How AI helps accountants deliver forward-looking insights and how AI and Machine Learning can help accountants stay competitive.
Artificial intelligence (AI) and automation have brought the accounting profession to a point of pivotal change, and it is about to revolutionise the way that accountants work.
AI is already good at automating repetitive accountancy tasks, which increases accuracy and efficiency, and helps firms to discover hidden insights and trends that affect their clients’ businesses. It can automatically upload documents, understand entries, and classify them using the right accounting codes.
This has allowed accountants to do more with fewer resources and has freed up time and energy for creativity when it comes to analysing and interpreting data to extract real value for clients.
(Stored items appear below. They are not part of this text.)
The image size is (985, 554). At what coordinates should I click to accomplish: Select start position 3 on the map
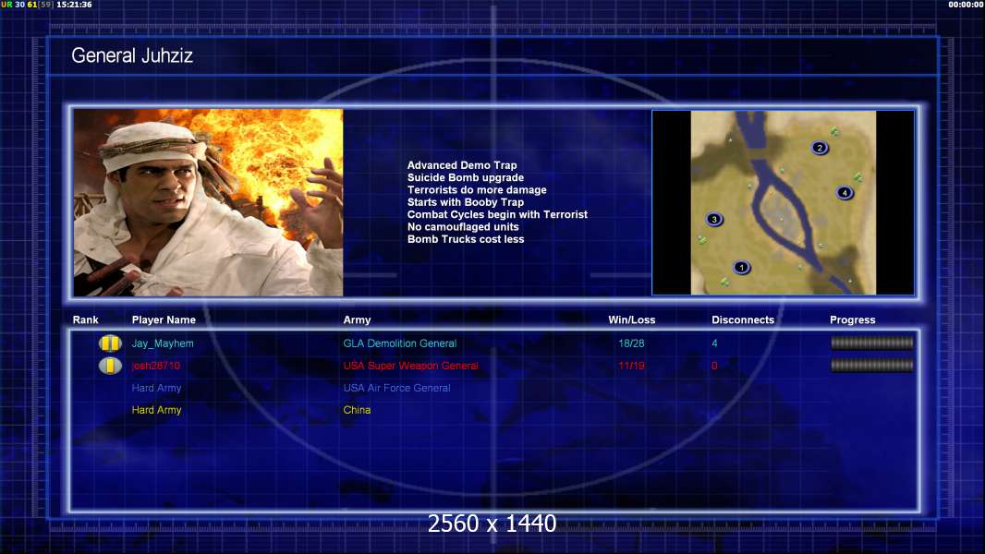point(713,220)
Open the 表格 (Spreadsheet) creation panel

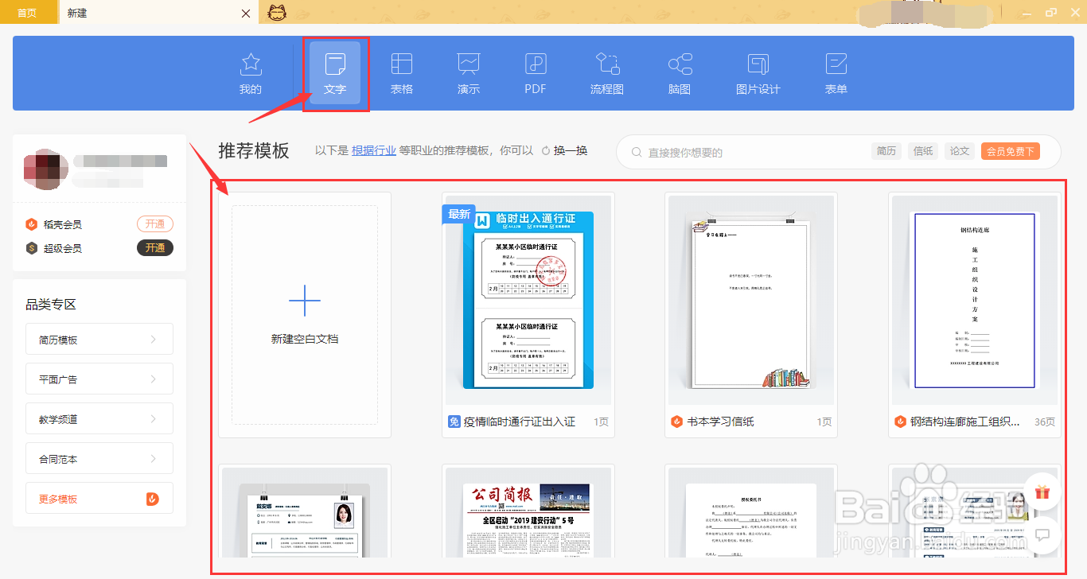(402, 73)
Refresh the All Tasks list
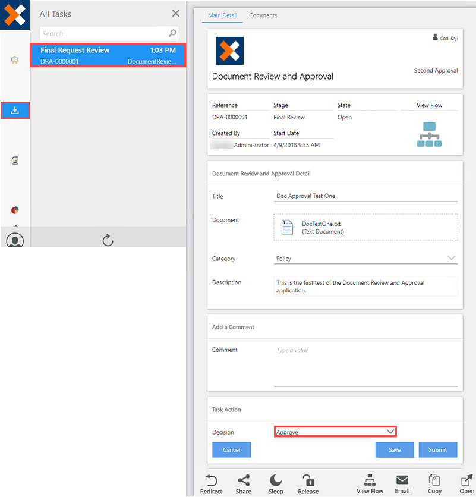476x497 pixels. pos(108,240)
Many professionals are excited by the benefits that AI can offer. In fact, according to Sage’s Practice of Now report, the majority of South African respondents (82%) agreed that they need to increase the pace of technology adoption to stay competitive.
Now, as advances in AI and machine learning (ML) pick up the pace, three additional benefits have emerged: invisible accounting, continuous auditing, and active insights.
Benefit 1: Invisible accounting
At the beginning of 2020, over half (54%) of South African accountants were moving away from traditional service models and were reinventing their core technologies, recruitment approaches, and skillsets to offer customers an end-to-end consulting service.
They were able to do this because AI had eliminated repetitive tasks from the daily workload and increased the amount of readily available data and, therefore, intelligence to understand the current health and direction of their clients’ businesses.
Take Bank Rules from Sage as an example. By applying rules and ML to banking transactions, accountants can seamlessly bring banking account information into the accounting system to automate transaction reconciliation and processing. This means the books are always balanced, and the account status is updated in real-time.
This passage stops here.